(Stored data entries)
====

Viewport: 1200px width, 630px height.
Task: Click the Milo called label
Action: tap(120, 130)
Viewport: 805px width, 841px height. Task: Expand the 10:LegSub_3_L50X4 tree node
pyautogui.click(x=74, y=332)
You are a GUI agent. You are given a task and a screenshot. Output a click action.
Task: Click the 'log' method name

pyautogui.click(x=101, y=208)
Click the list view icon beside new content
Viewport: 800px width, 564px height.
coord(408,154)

====

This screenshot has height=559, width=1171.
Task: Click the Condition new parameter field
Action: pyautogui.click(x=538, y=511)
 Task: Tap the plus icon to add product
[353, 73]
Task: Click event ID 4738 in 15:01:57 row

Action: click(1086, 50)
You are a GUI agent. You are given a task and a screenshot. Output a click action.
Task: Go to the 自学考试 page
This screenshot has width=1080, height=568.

====

**PROBLEM REQUIREMENTS**
From the entries above, extract only the lines running from the one containing "Task: Tap the plus icon to add product" through the one containing "This screenshot has width=1080, height=568.", inclusive.

**TASK RESULT**
 Task: Tap the plus icon to add product
[353, 73]
Task: Click event ID 4738 in 15:01:57 row

Action: click(1086, 50)
You are a GUI agent. You are given a task and a screenshot. Output a click action.
Task: Go to the 自学考试 page
This screenshot has width=1080, height=568.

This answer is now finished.